Las transformaciones que por estos días estamos viviendo derivadas del Covid 19 pusieron en blanco sobre negro viejos problemas de nuestra vida pública. Me interesa detenerme en la cuestión de las prisiones, porque en medio del predominio del debate sobre el confinamiento, se coló en la agenda la discusión sobre que hacer con los detenidos. Me interesa solamente plantear dos cosas que subyacen a la primera aproximación al tema que es, obviamente, el dilema moral ¿es justo que fulano recupere la libertad? La primera tiene que ver con la necesidad de resolver los crónicos problemas de las prisiones. La segunda se relaciona con la forma del castigo estatal propiamente dicho.

De acuerdo con el artículo 18 de la Constitución Nacional “las cárceles de la Nación serán sanas y limpias, para seguridad y no para castigo de los reos detenidos en ellas, y toda medida que a pretexto de precaución conduzca a mortificarlos más allá de lo que aquella exija, hará responsable al juez que la autorice” Es obvio que esta premisa básica cruje en la República Argentina.

Las cárceles permanecen hacinadas. Hay problemas con el alimento, la seguridad y la salud de los presos. A la par, el Estado se debe una reflexión sobre el Servicio Penitenciario. Para colmo de males, en los últimos tiempos se agudizó esa vieja práctica de un sector de la justicia que naturalizó el uso de la prisión preventiva como pena anticipada. Pero el temblor del coronavirus quitó algo de polvo al artículo 18 de la Constitución y nos recordó que uno de los deberes irrenunciables del Estado republicano se inscribe en una ética del cuidado para los detenidos, porque como dice el 18, los presos no pueden tener otra mortificación que la condena.
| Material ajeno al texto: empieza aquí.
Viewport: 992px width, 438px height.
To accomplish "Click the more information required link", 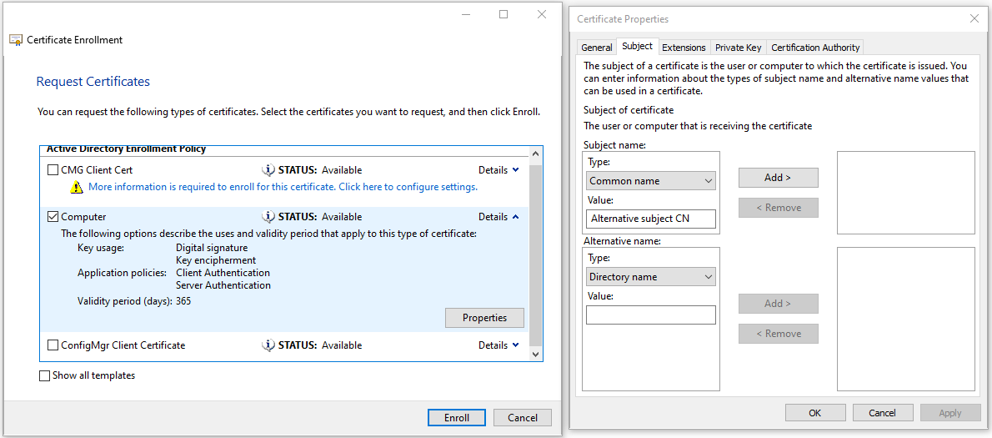I will pyautogui.click(x=282, y=187).
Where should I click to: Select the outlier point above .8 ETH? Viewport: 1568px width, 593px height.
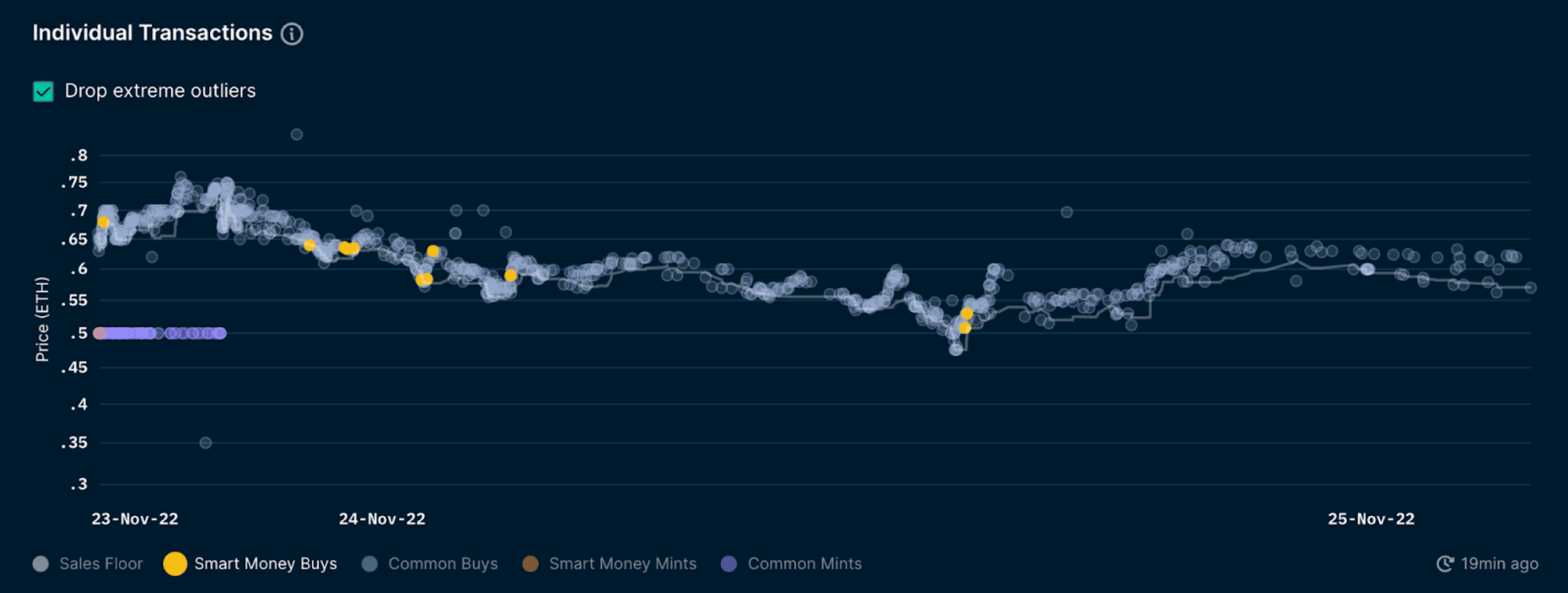click(296, 135)
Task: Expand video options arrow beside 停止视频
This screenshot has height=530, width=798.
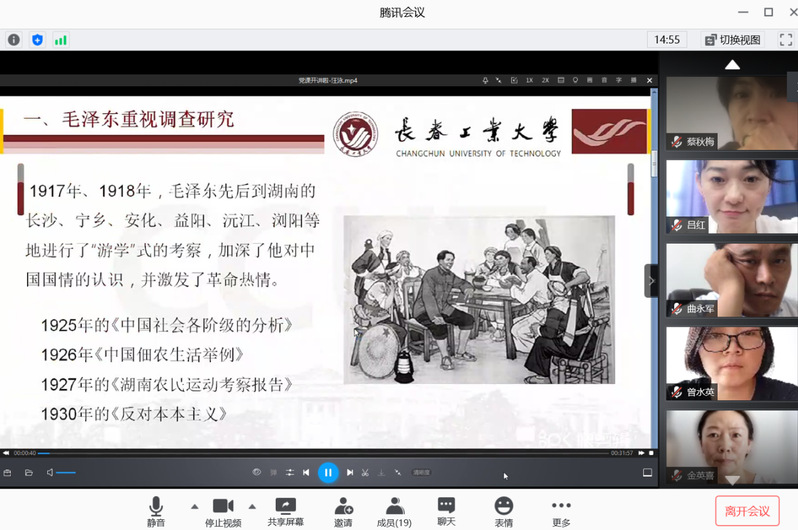Action: (252, 505)

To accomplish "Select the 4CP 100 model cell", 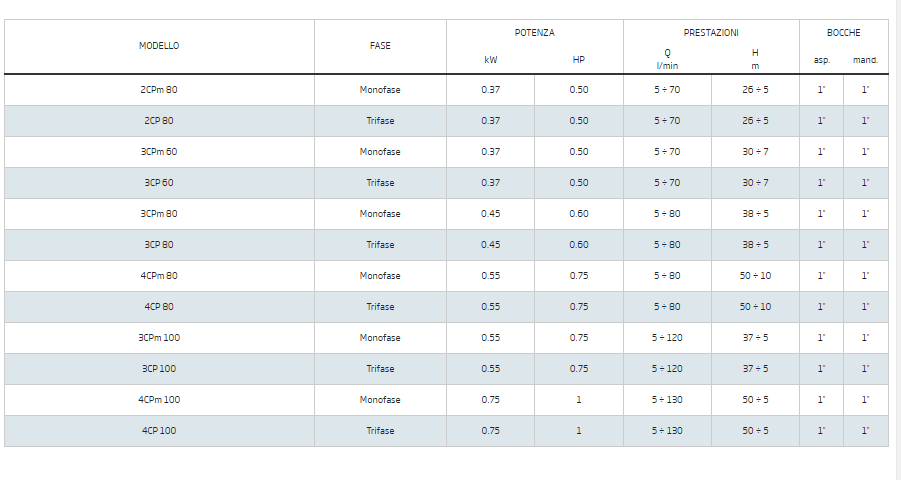I will [159, 431].
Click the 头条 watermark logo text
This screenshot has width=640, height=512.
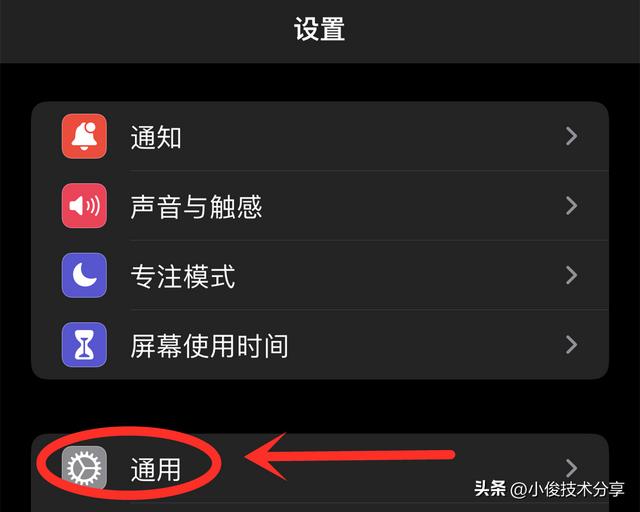click(490, 488)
Esa ética del cuidado se incrementa para el caso de los que sufren la prisión preventiva, porque es una medida excepcionalísima para una República que se alimenta, precisamente, de extender los derechos y no de recortarlos. Esto no significa una automática liberación de los presos. Solamente se trata de una apuesta a la letra de la Constitución y a la creatividad. El estado tiene el monopolio legítimo de la fuerza. Por ello, posee chances infinitas de hacer cumplir sus políticas públicas judiciales. El encierro carcelario es una de ellas, más no la única.

El otro tema que la pandemia arrojó sobre la mesa es del castigo. El castigo, en una República, es algo más que encerrar. Supone una rendición de cuentas de un ciudadano con respecto a sus pares. Ocurre como consecuencia de la violación de una ley, luego de un juicio. La idea de la República es que ese ciudadano sea interpelado legalmente pero también en términos morales por parte de la sociedad de la que él es parte. El objetivo normativo tiene que ver con la reincorporación de ese ciudadano a la sociedad que lo juzgó a través del sistema judicial.

La pregunta salta a la vista ¿El castigo penal cumple el fin de la República o convierte a los sujetos en objetos que se apilan en las prisiones por el tiempo que establece la justicia? La información pública disponible revela que el castigo en nuestro país funciona como una suerte de cadena de montaje fordista. El aparato estatal esta demasiado lejos del paradigma republicano que escogió la constitución. El Covid 19, aunque por una cuestión sanitaria, puso de manifiesto con crudeza el problema del castigo para el gran público.  Y es el público, el titular del poder político, quien debe participar y reflexionar directamente o a través de sus representantes como hacer para acercarnos al artículo 18 de la Constitución Nacional.